The insulating material is particles prepared by taking polyvinyl chloride as base resin, adding plasticizers such as a stabilizer, dioctyl phthalate, diisodecyl phthalate, dioctyl terephthalate, trioctyl trimellitate and the like, inorganic fillers such as calcium carbonate and the like, additives such as an auxiliary agent, a lubricant and the like, and mixing, kneading and extruding the materials.
The granulation of the insulating material adopts air cooling and hot cutting, and the phenomenon of uneven grain state can be generated in the production process, for example, the grain length is not consistent, so that the finished product material needs to be screened.
Current cooling shale shaker, inside washing is inconvenient after having worked, and when cable material glued together and formed the caking moreover, relies on inside current structure can't effectively shake the caking and scatter, has reduced the screening and the cooling effect of material.
SUMMERY OF THE UTILITY MODEL
The utility model is directed to the above problem to a granule material quick cooling screening plant of insulating material has been proposed, has guaranteed screening and cooling effect, has improved work efficiency.
The specific technical scheme is as follows:
the utility model provides a granule material quick cooling screening plant of insulating material, includes the device casing, is equipped with feeding subassembly, transport module, cooling module and screening subassembly in the device casing.
Further, the conveying assembly comprises two conveying rollers, a conveying belt is fixed between the two conveying rollers in a tensioning mode, the conveying rollers are rotatably fixed in the device shell, one conveying roller is connected with an output shaft of the servo motor, and the servo motor drives the conveying belt to move.
Furthermore, the cooling assembly comprises two side baffles which are respectively fixed at two sides of the conveying belt, a plurality of air outlet pipes are uniformly distributed on the side baffles, and the air outlet pipes are used for blowing cold air to the conveying belt.
Further, the screening assembly comprises a screening assembly shell, a first cavity with an opening at the top is arranged in the screening assembly shell, a screen is arranged in the first cavity, and a vibration motor is arranged at the bottom of the first cavity;
be equipped with first transfer board and second transfer board on the lateral wall of first cavity, first transfer board is located the top of second transfer board, and flushes mutually with the screen cloth, and the second transfer board flushes with the bottom of first cavity.

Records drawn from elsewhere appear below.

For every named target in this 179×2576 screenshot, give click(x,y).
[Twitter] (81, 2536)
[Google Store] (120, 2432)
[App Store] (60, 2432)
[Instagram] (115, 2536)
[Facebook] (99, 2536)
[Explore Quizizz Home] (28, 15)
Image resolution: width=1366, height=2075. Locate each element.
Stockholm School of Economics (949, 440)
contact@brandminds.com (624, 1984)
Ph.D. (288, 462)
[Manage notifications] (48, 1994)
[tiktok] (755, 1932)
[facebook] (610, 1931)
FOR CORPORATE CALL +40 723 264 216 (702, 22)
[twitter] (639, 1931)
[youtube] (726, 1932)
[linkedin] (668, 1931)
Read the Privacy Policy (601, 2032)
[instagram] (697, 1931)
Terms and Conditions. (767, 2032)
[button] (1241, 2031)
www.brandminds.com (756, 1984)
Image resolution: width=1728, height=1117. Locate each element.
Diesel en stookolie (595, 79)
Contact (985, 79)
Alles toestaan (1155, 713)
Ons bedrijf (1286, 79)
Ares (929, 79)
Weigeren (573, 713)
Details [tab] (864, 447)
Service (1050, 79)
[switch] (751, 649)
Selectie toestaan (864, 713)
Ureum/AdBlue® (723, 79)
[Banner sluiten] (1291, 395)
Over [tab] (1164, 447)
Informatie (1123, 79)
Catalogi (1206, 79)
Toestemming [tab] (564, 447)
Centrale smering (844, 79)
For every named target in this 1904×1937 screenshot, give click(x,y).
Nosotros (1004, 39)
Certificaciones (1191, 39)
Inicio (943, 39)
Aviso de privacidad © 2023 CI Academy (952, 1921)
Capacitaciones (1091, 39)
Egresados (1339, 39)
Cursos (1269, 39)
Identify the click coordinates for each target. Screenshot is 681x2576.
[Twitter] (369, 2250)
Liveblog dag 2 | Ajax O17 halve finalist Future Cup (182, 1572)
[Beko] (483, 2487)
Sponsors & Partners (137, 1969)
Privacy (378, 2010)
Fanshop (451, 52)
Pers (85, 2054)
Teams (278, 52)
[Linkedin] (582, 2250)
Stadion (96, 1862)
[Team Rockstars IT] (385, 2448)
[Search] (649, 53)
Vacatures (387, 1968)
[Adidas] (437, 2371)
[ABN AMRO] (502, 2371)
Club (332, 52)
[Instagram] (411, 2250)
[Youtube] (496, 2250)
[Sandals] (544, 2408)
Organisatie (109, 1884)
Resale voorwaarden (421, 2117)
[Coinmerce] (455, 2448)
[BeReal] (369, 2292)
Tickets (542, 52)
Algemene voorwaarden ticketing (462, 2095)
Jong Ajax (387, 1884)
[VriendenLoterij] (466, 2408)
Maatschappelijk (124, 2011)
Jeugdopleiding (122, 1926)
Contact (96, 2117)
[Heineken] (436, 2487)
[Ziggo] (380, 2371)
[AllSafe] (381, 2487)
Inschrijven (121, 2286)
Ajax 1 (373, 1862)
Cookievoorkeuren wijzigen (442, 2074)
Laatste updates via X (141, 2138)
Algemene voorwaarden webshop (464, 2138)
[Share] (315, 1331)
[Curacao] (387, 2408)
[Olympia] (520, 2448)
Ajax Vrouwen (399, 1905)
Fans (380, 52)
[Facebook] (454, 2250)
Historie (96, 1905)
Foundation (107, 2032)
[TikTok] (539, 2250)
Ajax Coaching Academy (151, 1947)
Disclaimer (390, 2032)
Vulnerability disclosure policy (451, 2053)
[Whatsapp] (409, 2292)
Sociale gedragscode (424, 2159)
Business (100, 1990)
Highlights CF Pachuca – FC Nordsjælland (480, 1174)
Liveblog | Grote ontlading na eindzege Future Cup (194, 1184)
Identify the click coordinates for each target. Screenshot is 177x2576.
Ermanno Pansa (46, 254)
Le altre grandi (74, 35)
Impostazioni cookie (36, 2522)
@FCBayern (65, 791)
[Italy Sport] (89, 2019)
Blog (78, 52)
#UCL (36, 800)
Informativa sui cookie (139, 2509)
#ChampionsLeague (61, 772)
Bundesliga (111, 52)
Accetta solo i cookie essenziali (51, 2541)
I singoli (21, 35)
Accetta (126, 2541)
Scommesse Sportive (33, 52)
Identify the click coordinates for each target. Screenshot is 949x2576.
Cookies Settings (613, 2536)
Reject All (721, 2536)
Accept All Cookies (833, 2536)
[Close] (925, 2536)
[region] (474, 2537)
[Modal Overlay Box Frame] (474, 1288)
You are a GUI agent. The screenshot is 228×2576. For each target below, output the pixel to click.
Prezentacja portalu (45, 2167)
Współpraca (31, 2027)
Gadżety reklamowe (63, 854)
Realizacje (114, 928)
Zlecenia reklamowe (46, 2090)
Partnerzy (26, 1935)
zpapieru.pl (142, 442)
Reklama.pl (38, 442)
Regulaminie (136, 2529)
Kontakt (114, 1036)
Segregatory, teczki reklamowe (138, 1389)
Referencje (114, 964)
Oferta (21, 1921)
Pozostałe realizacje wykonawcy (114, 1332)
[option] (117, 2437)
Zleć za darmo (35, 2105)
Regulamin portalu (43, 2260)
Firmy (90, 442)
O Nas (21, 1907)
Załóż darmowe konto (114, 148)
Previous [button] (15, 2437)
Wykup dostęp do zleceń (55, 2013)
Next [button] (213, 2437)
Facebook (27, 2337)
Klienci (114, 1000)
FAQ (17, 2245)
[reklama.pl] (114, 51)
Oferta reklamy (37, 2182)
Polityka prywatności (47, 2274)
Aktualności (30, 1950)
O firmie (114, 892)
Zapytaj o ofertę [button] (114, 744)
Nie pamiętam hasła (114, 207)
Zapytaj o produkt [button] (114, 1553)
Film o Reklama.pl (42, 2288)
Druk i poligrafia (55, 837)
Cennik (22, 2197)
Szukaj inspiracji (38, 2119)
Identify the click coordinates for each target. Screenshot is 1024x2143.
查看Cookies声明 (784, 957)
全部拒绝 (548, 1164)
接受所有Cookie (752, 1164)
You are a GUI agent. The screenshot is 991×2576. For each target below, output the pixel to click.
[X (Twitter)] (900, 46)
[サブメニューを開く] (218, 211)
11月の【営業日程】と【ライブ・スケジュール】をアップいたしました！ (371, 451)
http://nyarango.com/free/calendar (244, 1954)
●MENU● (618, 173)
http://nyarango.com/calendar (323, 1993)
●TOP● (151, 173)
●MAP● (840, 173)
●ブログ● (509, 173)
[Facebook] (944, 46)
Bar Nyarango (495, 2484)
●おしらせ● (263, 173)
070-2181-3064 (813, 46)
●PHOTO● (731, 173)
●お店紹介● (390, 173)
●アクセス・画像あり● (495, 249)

Further, the conveying assembly is arranged in the device shell, one end of the screening assembly is arranged below the conveying assembly, and the other end of the screening assembly penetrates through the device shell to be arranged outside.
Further, the feeding assembly comprises a feeding pipe, the feeding pipe is obliquely fixed at the top of the device shell, and the outlet end of the feeding pipe is arranged above the conveying belt;
the end face of the feeding pipe is of a rectangular structure, a first guide plate group and a second guide plate group are arranged on the pipe wall of the feeding pipe, the first guide plate group comprises a plurality of first guide plates which are obliquely arranged, the second guide plate group comprises a plurality of second guide plates which are obliquely arranged, the first guide plate group and the second guide plate group are respectively fixed on two inner side walls of the feeding pipe, which are oppositely arranged, and the first guide plates and the second guide plates are arranged in a staggered mode.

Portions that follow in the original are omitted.